What is expected: Search the listing below, and show each line that includes the word "ჩვენი".

=====

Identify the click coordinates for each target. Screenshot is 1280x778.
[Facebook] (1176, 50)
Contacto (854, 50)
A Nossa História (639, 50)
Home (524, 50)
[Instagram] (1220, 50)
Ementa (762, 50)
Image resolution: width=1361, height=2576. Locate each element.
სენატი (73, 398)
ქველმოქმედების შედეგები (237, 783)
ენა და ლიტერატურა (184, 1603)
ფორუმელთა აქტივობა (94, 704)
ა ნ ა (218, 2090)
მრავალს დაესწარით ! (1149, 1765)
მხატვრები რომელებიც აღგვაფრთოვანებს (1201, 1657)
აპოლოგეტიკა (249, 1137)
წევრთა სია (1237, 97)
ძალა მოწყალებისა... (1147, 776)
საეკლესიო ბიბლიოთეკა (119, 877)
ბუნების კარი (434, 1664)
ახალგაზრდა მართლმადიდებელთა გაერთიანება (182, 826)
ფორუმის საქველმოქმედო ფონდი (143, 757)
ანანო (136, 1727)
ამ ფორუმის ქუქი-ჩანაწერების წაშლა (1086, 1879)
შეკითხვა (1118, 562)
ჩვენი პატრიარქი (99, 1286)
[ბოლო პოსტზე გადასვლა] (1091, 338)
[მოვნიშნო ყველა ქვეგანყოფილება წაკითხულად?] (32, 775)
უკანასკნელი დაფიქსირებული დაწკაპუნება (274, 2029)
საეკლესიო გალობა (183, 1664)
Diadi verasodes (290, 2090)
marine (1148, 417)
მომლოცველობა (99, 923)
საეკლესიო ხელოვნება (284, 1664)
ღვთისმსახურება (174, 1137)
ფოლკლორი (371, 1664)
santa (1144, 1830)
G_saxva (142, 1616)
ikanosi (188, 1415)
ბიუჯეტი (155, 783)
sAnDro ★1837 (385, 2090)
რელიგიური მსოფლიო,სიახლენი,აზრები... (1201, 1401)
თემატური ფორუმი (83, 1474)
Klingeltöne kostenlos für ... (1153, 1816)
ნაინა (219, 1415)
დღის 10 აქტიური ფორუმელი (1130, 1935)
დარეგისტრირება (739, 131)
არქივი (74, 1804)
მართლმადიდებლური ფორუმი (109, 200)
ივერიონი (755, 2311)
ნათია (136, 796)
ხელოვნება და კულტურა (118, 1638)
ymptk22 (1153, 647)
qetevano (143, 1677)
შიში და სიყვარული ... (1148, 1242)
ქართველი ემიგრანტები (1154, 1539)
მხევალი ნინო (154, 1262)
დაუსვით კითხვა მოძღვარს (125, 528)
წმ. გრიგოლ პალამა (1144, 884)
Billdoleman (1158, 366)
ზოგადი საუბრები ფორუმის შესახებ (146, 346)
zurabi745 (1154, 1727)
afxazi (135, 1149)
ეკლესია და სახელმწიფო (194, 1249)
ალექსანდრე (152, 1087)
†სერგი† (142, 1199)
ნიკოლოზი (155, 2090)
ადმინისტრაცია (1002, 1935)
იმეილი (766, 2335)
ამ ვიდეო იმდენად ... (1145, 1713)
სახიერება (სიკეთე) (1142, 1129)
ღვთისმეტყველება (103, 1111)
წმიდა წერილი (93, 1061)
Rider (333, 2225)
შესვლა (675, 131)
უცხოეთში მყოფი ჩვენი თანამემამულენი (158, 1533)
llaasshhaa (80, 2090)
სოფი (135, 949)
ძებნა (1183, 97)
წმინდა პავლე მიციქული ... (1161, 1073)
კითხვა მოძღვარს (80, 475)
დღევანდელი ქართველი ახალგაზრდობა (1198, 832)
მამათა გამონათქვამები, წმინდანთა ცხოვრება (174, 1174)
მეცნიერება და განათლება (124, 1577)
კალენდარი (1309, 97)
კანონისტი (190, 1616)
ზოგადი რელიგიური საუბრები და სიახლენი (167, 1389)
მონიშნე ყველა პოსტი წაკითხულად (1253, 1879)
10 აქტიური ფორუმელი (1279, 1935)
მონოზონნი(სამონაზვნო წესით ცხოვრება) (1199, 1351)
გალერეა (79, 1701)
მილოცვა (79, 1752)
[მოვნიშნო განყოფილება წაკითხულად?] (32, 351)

=====

Result for this exercise:
ჩვენი პატრიარქი (99, 1286)
უცხოეთში მყოფი ჩვენი თანამემამულენი (158, 1533)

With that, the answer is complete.